10. The HS coding recommendation system according to claim 1, characterized in that, in, The one or more processors are used for: For each of the at least one recommended HS code for the item: Retrieve the corresponding description of the recommended HS code for the item; and Output the corresponding description of the recommended HS code for the item.

11. The HS coding recommendation system according to claim 1, characterized in that, in, The one or more processors are used for: The text prompt is received based at least in part on processing an image including the item.

12. The HS coding recommendation system according to claim 1, characterized in that, in, The recommended HS code is a 6-bit code.

13. The HS coding recommendation system according to claim 1, characterized in that, in, The recommended HS encoding is an 8-bit or 10-bit code.

14. An HS-coded recommendation system, characterized in that, include: One or more processors, which are used for: Receive a text prompt that includes a description of the item or one or more keywords related to the item; Information for classifying the items based at least in part on the text prompts is retrieved from an information source that includes HS-encoded information that is at least partially indexed by a trie data structure.
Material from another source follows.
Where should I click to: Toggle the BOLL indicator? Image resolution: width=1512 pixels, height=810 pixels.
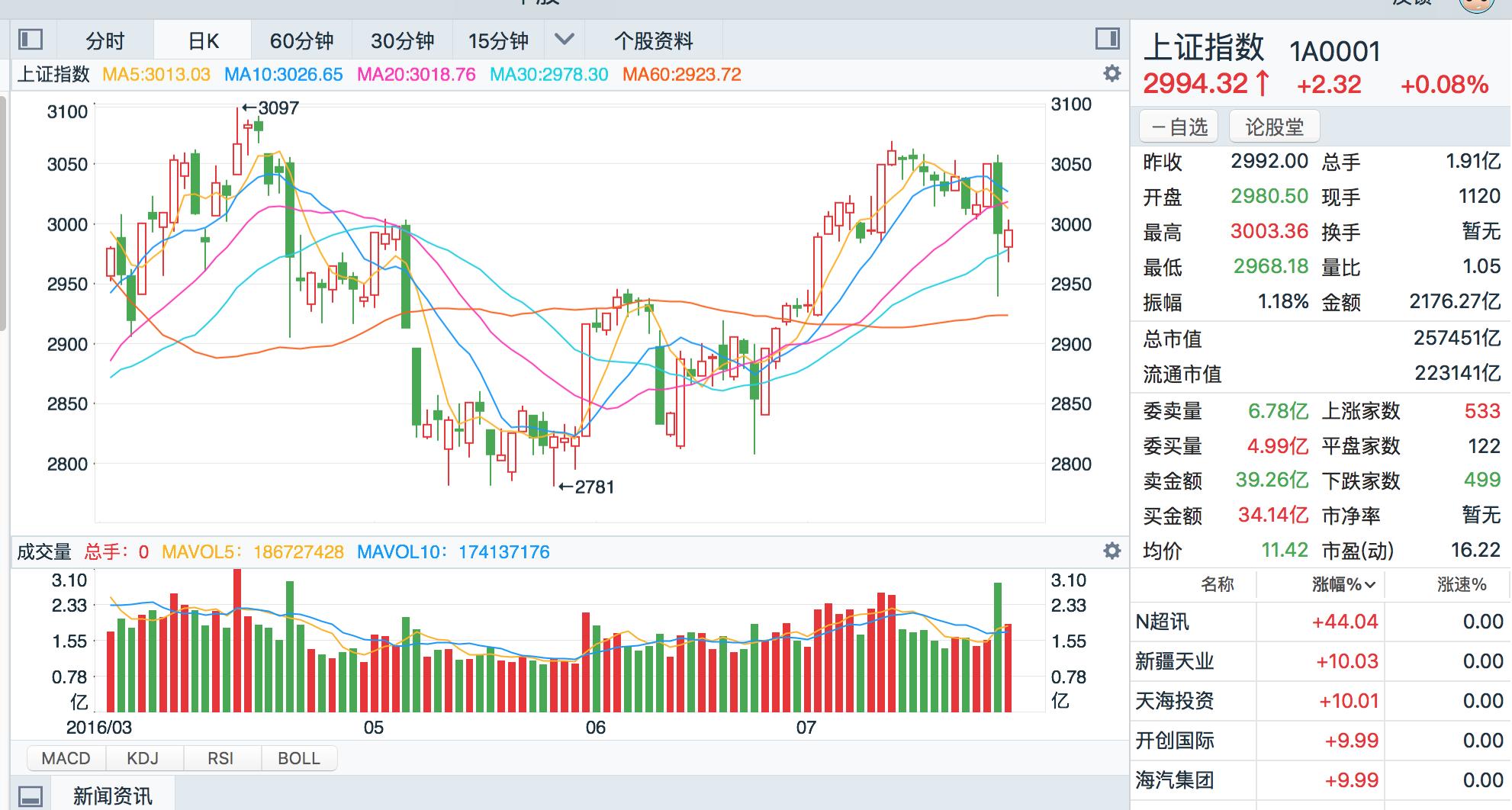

Input for a large language model is generated, at least in part, based on the text prompts and the retrieved information; The output is obtained at least in part by applying the input to the large language model; wherein the output includes at least one recommended HS code for the item; as well as Output the at least one recommended HS code for the item.
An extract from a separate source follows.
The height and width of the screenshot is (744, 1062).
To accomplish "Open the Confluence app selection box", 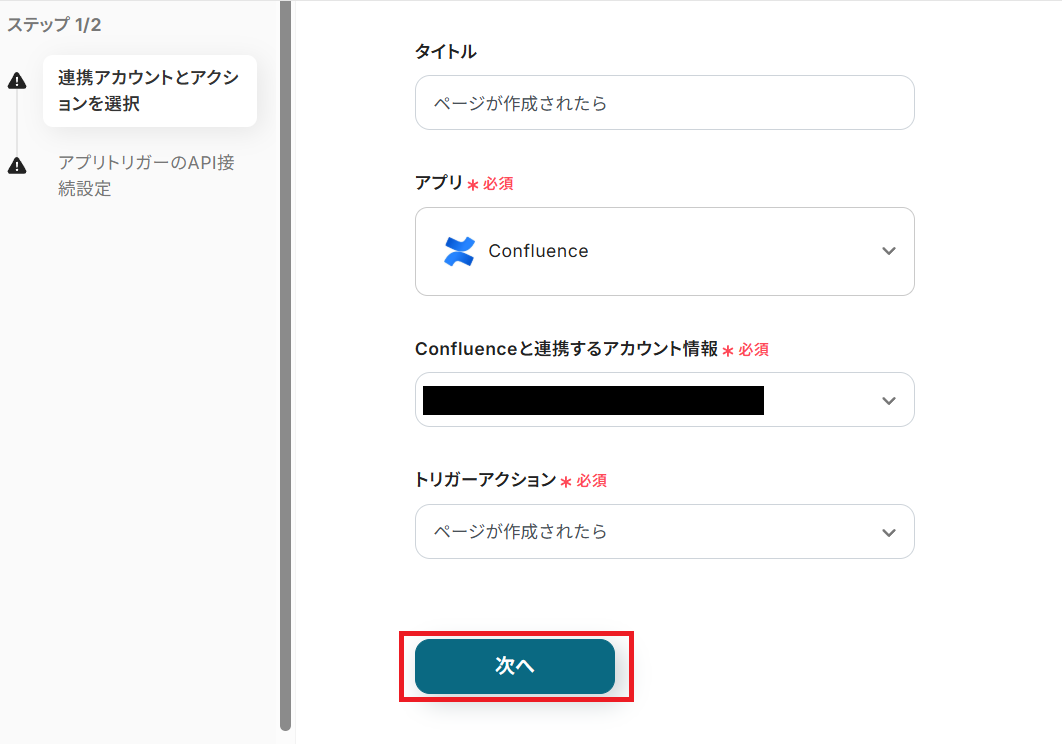I will 664,251.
15. A classification code recommendation system, characterized in that, include: One or more processors, which are used for: Receive text prompts related to items or services; Retrieve information for classifying the items or services, at least in part, based on the text prompts; The input for the natural language processing model is generated based at least in part on the text prompts and the retrieved information; The output is obtained by applying the input to the natural language processing model, at least in part, and the output includes at least one recommended classification code for the item or service. as well as Output at least one recommended category code for the item or service.

16. The classification code recommendation system according to claim 15, characterized in that, in, The text prompt includes: The description of the items or services; or One or more keywords related to the item or service mentioned.

17. The classification code recommendation system according to claim 16, characterized in that, in, The text prompts also include countries or regions of interest related to the recommendations.

18. The classification code recommendation system according to claim 17, characterized in that, in, The information used to classify the items or services is retrieved from an information source, which includes classification code information that is at least partially based on a trie data structure index.

19. The classification code recommendation system according to claim 18, characterized in that, in, The natural language processing model includes a large language model.

20. The classification code recommendation system according to claim 19, characterized in that, in, The one or more processors are used for: For each of the items or services, at least one recommended classification code is required; Retrieve the description corresponding to the recommended category code of the item or service; and Output the corresponding description of the recommended category code for the item or service.